Correlativo oggettivo del gioco e della capacità di creare giochi può essere anche la buca dell’omonimo albo illustrato di Emma Edbage edito da Camelozampa

Se invece penso a ciò che può essere desiderato, all’idea stessa del desiderio e della bramosia non posso che pensare ai cappelli della trilogia di Jon Klassen: il pesce, l’orso e le tartarughe protagoniste rispettivamente di Questo non è il mio cappello, Voglio il mio cappello e Toh, un cappello (tutti editi da Zoolibri), individuano nel cappello, qualunque origine abbia, tutto ciò che può soddisfare il proprio desiderio e la propria pulsione a desiderare. Il cappello è dunque correlativo oggettivo del desiderio e della suo appagamento.

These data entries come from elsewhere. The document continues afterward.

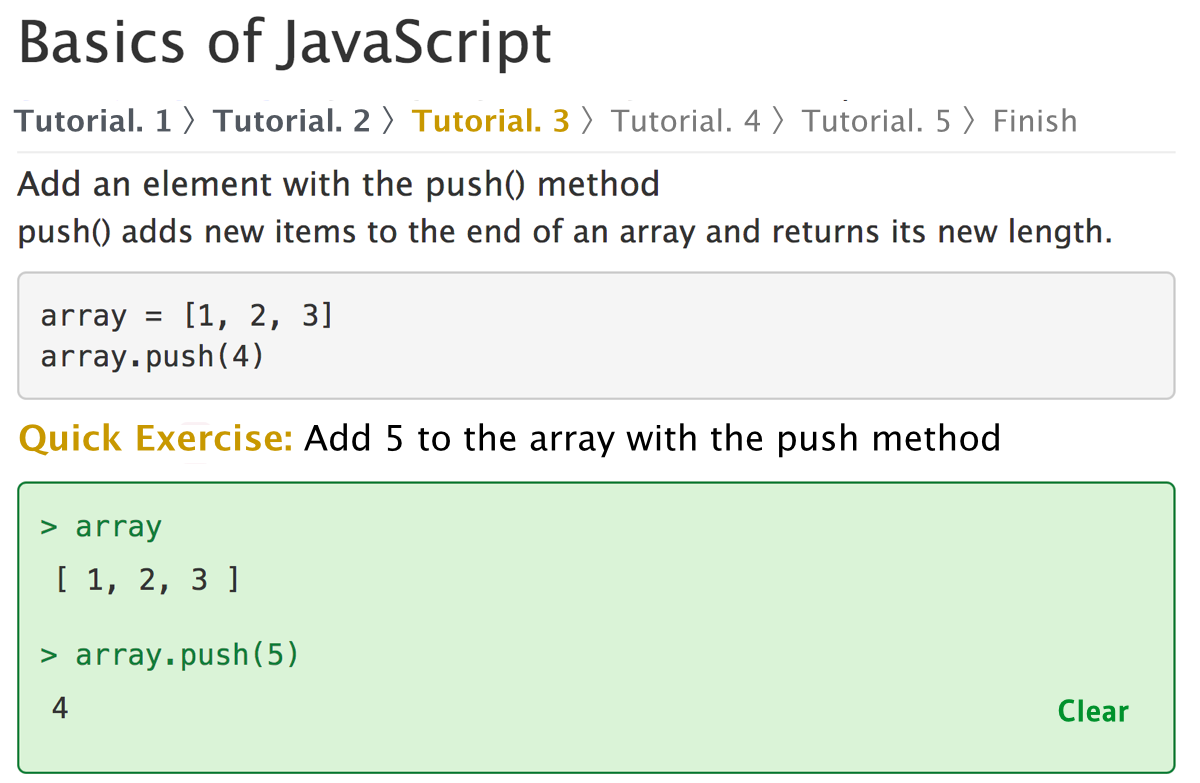Jump ahead to Tutorial. 4
Image resolution: width=1200 pixels, height=783 pixels.
685,121
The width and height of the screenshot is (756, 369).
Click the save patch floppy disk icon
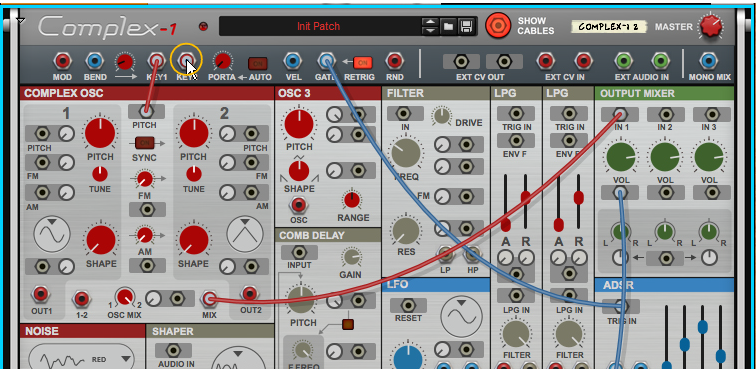click(465, 26)
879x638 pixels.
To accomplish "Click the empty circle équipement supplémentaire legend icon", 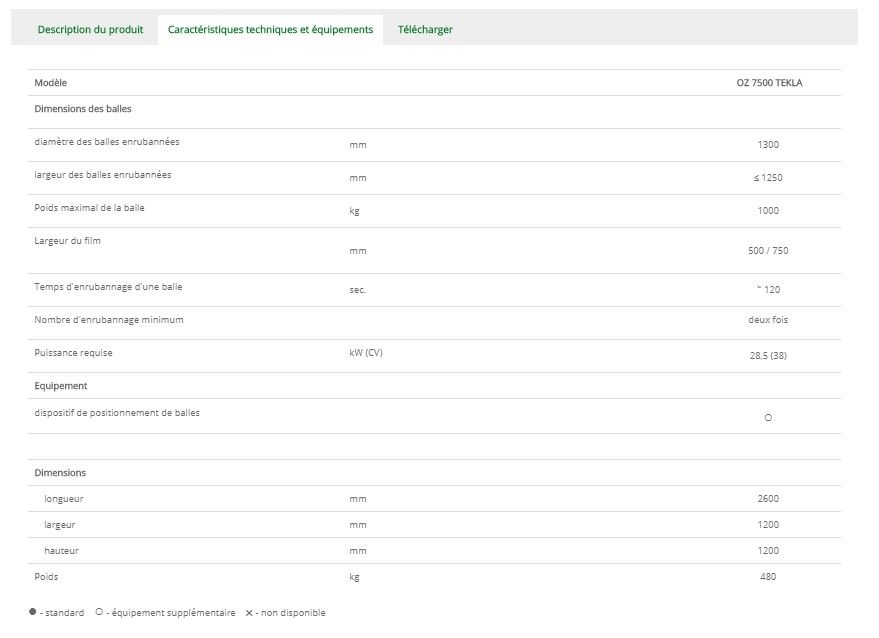I will tap(99, 613).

Ultimo esempio non posso che prenderlo da Anthony Brown e dall’albo Gorilla (edito da Orecchio acerbo): qui il gorilla è allo stesso tempo correlativo oggettivo dell’affettività, del calore ricercato, della figura paterna ed anche della solitudine, per la bambina protagonista; ma se conoscete Brown vi verrà facile pensare che il gorilla sia anche, in senso più ampio, nella poetica dell’autore, il correlativo oggettivo dell’umanità, ovvero dell’espressione delle emozioni umane.